### Task instructions:
Arrange everything from the line containing "Написать на почту (618, 1976)" down to the line containing "Электрический аппарат для" as a two-column CSV with the headers entry and answer. Write one row per entry, put each field in quotes, and replace any line breaks with spaces.

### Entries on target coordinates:
-=-=-
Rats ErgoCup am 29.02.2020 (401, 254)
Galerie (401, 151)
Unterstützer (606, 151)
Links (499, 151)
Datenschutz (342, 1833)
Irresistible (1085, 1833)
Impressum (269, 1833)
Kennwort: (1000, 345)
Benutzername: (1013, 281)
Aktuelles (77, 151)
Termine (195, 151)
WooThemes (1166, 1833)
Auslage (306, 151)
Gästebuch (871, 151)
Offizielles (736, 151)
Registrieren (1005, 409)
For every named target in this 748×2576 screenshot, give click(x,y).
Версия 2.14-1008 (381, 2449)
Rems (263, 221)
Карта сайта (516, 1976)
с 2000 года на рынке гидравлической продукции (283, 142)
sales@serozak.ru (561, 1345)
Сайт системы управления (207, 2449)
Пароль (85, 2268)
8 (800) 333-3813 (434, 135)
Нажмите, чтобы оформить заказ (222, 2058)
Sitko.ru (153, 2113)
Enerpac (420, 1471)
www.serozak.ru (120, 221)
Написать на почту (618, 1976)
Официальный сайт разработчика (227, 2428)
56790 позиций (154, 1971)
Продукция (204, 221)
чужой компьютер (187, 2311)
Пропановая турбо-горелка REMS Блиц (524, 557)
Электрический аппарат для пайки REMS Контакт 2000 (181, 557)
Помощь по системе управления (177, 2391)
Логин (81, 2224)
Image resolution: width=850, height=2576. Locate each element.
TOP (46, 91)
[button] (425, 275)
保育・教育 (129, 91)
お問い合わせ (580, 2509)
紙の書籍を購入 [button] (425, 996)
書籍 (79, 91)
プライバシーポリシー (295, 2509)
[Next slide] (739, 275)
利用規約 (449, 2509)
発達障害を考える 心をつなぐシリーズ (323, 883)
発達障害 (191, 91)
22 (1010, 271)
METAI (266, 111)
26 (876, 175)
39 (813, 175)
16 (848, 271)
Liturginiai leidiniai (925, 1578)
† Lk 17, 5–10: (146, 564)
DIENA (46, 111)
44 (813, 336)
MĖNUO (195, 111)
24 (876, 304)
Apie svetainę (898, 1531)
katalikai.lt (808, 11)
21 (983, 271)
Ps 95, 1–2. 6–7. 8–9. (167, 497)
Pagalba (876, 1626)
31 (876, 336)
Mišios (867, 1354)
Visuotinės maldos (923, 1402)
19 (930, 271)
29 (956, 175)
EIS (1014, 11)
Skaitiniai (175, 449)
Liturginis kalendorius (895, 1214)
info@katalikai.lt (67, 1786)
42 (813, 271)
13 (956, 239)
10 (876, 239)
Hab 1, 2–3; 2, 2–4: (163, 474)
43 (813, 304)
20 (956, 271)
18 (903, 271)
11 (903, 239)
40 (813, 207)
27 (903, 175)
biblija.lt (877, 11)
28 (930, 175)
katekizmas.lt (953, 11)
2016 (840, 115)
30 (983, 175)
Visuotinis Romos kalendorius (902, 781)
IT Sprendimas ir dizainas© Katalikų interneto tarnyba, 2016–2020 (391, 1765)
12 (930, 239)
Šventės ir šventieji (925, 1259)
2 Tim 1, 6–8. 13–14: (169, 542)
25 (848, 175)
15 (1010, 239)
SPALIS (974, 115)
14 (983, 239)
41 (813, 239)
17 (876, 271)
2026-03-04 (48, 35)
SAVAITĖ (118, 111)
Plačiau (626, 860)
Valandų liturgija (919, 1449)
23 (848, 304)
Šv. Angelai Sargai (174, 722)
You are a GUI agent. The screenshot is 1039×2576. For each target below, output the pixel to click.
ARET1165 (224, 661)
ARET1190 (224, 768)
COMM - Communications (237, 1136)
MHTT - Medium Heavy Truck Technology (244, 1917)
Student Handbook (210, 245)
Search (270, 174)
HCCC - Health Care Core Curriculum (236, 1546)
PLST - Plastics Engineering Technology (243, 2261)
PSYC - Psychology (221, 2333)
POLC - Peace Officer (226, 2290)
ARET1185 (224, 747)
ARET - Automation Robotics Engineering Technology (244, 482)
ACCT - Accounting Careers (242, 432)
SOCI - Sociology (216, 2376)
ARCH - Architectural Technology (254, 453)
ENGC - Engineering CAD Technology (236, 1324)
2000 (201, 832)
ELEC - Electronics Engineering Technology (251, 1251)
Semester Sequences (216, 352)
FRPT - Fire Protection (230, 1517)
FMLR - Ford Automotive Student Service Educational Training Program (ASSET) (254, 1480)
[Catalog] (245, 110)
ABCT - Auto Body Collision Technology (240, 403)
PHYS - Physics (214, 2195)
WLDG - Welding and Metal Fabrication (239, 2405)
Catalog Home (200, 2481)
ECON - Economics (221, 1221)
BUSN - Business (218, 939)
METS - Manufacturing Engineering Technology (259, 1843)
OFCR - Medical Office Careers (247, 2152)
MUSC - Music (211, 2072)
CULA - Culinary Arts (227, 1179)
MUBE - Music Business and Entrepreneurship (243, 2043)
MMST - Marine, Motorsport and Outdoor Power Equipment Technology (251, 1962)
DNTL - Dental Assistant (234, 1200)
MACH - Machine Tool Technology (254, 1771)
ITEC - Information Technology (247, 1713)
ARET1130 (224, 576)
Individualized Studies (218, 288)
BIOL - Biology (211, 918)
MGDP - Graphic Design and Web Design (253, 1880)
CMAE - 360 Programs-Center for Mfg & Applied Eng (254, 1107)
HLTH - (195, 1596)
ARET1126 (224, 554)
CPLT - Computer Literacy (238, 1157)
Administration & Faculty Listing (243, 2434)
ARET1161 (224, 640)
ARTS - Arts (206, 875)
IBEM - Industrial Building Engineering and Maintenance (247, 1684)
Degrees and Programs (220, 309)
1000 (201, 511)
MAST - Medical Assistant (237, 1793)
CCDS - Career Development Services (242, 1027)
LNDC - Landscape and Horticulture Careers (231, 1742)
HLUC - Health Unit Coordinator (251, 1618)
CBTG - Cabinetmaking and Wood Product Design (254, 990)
-=-=-
### Exercise output:
entry,answer
"Написать на почту","(618, 1976)"
"Официальный сайт разработчика","(227, 2428)"
"56790 позиций","(154, 1971)"
"Продукция","(204, 221)"
"чужой компьютер","(187, 2311)"
"Пропановая турбо-горелка REMS Блиц","(524, 557)"
"Электрический аппарат для пайки REMS Контакт 2000","(181, 557)"